By Mohamed Nada

As life goes on, the more we make, but have you ever considered how much of a toll it takes on the environment? Greenhouse gases have been on the rise during the past century, and recently researchers at Rowan University have discovered a way to cut back on greenhouse gases as well as finding an effective way to do so.

Rowan University and corporate researchers have developed a process to efficiently convert a greenhouse gas into useful materials that can be sold to make new products like plastics, according to the Rowan University website.

“The new method centers on a novel electrochemical catalyst to reduce atmospheric carbon dioxide, the primary greenhouse gas produced in massive quantities by human activities such as through burning fossil fuels,” according to the university’s website. The novel process was developed by Dr. Samuel Lofland, professor of physics at Rowan University, Atsushi Ikoma, a researcher at Sekisui Chemical, and Naohiro Fujinuma, a graduate student in the Henry M. Rowan College of Engineering.

Lofland discussed electrochemical carbon dioxide conversion and how he believes it will be one of the most promising techniques for creating a sustainable carbon cycle.

“The big thing is that, we can use this process to take this carbon dioxide out of the atmosphere and in principle turn it into almost any organic material with some additional processing,” Lofland said. “We are taking carbon dioxide and converting it into carbon monoxide. Now, carbon monoxide makes people concerned… but carbon monoxide is more manipulatable. You can do more things with it, and carbon dioxide itself is very stable.”

Lofland added this new process would reduce the impact of additional carbon dioxide in the atmosphere and mitigate its role in climate change.

“The idea is that carbon forms all the bases of all organic materials, and carbon dioxide is the most readily form of carbon that is in the atmosphere,” Lofland said. “We know that all plants get their carbon dioxide from the atmosphere… and we are continuing to cut down forests, and the amount of plant matter is actually, you know, decreasing. At the same time, we are using so much fossil fuels, which is increasing the amount of carbon dioxide in the atmosphere.”

He added: “We need to think of some alternative ways to sort of suppress the carbon.”

Fujinuma said there are many ways to mitigate carbon emission.

“I think the first step is less energy consumption, and second step is use sustainable energy/materials,” he said in an email interview. “Anything to reduce the energy consumption from fossil fuels can contribute the cut of the emission such as reducing a drive of cars, turning off the light, buying unnecessary things, walking/biking to commute (it’s good for your health!).

“In order to drive economy at the same time, we can invest in more sustainable energy/materials,” Fujinuma said. “For example, solar panels and windmills are attractive alternative ways to sustain our energy with cutting of the carbon emission.”

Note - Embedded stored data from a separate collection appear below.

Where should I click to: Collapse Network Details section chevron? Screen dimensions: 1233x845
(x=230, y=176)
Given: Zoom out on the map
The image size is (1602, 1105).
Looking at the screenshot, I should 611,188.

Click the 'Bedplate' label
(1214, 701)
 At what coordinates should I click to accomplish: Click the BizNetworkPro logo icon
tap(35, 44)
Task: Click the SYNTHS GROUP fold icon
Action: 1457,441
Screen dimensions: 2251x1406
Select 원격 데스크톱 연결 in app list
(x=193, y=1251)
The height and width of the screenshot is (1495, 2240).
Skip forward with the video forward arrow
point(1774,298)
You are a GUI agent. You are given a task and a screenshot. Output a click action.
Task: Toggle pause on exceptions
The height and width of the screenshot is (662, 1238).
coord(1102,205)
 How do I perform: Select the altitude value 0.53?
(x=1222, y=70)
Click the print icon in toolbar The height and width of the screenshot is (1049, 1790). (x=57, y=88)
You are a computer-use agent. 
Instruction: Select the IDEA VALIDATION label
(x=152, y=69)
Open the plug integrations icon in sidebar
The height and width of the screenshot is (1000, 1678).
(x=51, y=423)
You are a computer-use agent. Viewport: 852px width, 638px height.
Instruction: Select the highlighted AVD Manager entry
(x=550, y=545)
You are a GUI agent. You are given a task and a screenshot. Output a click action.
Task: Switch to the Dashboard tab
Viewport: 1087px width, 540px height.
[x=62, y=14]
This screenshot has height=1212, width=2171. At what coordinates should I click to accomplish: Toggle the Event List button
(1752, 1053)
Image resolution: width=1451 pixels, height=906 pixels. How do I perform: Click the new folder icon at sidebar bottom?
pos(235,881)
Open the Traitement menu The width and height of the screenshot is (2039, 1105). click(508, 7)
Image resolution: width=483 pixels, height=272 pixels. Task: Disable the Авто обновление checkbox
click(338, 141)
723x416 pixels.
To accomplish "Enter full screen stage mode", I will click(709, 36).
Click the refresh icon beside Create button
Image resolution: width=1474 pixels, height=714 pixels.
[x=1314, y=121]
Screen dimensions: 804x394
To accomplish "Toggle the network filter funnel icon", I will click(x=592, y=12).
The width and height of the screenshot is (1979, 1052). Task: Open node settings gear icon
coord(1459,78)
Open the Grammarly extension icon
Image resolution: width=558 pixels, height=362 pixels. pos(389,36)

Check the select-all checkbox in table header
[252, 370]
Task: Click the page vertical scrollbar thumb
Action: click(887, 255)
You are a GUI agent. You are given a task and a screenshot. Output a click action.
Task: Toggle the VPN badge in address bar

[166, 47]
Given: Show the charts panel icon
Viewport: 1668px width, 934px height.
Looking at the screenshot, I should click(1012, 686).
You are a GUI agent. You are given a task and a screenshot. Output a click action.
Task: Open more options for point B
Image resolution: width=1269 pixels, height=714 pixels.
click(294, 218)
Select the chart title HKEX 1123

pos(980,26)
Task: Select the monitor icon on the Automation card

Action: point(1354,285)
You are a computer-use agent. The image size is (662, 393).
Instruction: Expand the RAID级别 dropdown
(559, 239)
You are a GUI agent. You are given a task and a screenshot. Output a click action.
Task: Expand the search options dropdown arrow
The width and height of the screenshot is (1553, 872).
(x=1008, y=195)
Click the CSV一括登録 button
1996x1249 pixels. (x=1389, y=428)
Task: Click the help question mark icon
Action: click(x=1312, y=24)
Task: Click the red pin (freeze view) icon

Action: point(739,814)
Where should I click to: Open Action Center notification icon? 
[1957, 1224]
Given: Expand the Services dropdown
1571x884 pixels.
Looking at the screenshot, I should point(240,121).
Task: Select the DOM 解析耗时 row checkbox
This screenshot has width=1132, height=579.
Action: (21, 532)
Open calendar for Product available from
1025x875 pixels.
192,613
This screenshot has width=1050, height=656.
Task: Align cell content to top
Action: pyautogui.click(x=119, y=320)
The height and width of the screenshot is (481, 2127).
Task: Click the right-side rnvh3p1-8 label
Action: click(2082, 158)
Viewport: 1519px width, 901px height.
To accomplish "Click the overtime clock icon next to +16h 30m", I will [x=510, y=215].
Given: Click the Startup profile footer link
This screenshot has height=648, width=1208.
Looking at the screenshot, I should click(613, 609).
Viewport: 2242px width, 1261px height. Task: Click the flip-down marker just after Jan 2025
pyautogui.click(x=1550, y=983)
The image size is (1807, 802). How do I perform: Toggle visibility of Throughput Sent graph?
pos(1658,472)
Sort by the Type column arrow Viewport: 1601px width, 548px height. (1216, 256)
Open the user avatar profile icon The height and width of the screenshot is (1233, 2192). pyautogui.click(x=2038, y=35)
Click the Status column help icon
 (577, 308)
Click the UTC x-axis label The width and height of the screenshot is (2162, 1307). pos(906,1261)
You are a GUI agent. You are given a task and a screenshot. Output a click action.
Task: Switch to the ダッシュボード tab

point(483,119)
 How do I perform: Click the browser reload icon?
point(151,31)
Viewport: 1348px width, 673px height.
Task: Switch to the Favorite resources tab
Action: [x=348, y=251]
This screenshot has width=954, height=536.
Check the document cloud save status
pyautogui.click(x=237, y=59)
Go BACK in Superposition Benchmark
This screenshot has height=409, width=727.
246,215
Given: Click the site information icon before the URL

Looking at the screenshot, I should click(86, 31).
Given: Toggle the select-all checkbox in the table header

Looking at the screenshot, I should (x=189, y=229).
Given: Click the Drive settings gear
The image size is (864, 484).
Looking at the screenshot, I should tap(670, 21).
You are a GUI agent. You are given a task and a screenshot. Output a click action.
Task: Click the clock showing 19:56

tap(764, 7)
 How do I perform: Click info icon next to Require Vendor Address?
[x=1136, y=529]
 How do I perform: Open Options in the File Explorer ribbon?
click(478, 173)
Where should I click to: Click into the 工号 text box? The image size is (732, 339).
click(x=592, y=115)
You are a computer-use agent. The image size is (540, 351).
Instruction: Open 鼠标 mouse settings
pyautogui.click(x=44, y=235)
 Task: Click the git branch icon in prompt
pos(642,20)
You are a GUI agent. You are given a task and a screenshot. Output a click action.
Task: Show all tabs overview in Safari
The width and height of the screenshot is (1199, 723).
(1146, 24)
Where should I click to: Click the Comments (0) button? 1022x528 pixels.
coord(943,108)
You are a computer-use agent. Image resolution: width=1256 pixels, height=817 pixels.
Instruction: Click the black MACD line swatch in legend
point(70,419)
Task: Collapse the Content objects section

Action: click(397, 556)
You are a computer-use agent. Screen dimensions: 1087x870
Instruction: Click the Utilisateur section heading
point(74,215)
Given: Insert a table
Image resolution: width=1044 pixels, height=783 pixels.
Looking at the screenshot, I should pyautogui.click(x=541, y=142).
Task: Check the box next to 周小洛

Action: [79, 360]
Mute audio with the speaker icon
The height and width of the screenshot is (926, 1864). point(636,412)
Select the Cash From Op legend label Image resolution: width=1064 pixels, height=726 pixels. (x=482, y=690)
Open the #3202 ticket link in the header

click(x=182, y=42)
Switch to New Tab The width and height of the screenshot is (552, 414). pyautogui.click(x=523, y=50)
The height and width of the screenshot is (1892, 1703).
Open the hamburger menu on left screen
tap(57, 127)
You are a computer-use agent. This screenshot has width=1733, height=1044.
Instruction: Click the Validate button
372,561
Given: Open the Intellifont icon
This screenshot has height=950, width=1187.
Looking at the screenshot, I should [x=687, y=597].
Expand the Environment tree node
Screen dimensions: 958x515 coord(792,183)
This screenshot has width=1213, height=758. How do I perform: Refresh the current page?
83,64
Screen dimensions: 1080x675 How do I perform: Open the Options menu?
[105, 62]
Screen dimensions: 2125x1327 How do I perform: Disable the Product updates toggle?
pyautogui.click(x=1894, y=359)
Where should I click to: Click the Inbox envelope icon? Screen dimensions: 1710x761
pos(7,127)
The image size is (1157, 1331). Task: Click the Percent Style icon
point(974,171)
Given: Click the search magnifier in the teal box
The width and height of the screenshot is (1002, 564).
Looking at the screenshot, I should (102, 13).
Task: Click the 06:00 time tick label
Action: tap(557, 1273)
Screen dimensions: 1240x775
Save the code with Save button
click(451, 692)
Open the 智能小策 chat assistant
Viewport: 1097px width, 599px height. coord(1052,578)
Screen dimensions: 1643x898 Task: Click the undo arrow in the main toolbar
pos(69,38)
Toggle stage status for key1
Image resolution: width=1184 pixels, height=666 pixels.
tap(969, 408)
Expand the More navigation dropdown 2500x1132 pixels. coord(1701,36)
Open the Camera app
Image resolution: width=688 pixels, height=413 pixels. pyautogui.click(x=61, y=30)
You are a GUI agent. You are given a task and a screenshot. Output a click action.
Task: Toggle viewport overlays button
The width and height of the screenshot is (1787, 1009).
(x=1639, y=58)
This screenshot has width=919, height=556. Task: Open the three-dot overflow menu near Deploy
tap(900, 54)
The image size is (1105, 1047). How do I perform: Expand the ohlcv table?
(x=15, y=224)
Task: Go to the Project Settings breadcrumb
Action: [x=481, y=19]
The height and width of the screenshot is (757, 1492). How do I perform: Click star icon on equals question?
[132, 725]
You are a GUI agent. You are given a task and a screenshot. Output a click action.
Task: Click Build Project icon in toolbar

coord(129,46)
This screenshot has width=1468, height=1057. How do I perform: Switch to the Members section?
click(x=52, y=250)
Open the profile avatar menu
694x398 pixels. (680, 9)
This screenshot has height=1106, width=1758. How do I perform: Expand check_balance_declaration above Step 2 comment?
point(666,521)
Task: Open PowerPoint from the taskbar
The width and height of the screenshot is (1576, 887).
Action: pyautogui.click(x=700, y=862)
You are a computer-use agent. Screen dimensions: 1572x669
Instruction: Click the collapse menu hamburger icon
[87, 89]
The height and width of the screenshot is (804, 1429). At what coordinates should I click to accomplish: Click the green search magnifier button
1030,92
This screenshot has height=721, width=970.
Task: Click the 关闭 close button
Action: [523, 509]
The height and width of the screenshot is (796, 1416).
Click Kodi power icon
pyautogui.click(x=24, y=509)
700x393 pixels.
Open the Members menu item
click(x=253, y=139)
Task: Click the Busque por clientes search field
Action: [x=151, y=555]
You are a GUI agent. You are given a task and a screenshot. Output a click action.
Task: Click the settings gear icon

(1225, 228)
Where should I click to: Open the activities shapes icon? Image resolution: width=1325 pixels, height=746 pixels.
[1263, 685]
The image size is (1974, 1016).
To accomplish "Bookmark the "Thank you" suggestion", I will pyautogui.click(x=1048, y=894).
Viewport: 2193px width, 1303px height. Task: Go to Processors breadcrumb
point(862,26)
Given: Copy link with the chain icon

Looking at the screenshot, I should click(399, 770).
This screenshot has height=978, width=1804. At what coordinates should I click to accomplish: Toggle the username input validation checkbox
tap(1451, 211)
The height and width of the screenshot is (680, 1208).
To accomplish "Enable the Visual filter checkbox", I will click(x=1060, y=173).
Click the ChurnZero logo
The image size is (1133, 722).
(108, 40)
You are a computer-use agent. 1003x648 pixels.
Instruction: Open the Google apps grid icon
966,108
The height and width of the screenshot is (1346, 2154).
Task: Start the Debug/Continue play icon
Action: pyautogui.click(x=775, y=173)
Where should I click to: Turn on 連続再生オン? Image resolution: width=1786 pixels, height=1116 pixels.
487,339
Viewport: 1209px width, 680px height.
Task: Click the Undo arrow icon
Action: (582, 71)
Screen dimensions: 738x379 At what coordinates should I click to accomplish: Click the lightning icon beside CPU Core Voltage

Fujinuma followed up on this statement by saying, “Another interesting application of electrochemical CO2 conversion is fuels for mobile and aviation industry. There are a couple of pathways to convert CO2 to hydrocarbon fuels including electrochemical reactions. One challenge for this application is the target cost is more severe because fossil fuels are relatively cheap compared to polymer applications.”

He added, “I understand that this electrochemical CO2 conversion project is both Prof. Lofland’s and my research. I proposed this project from scratch and am grateful that he and I have made a good progress on that. My current plan is to keep studying about electrochemical reactions in conjunction with new methodologies and materials. For instance, we are now working on a machine learning application for this electrochemical reaction to expedite optimization and material exploration.

“I am always interested in sustainable and green technologies, especially including energy conversion,” Fujinuma said. “For example, I developed a new type of solar cells before joining Rowan University. I want to be open to opportunities of interdisciplinary research and will keep actively seeking interesting next steps.”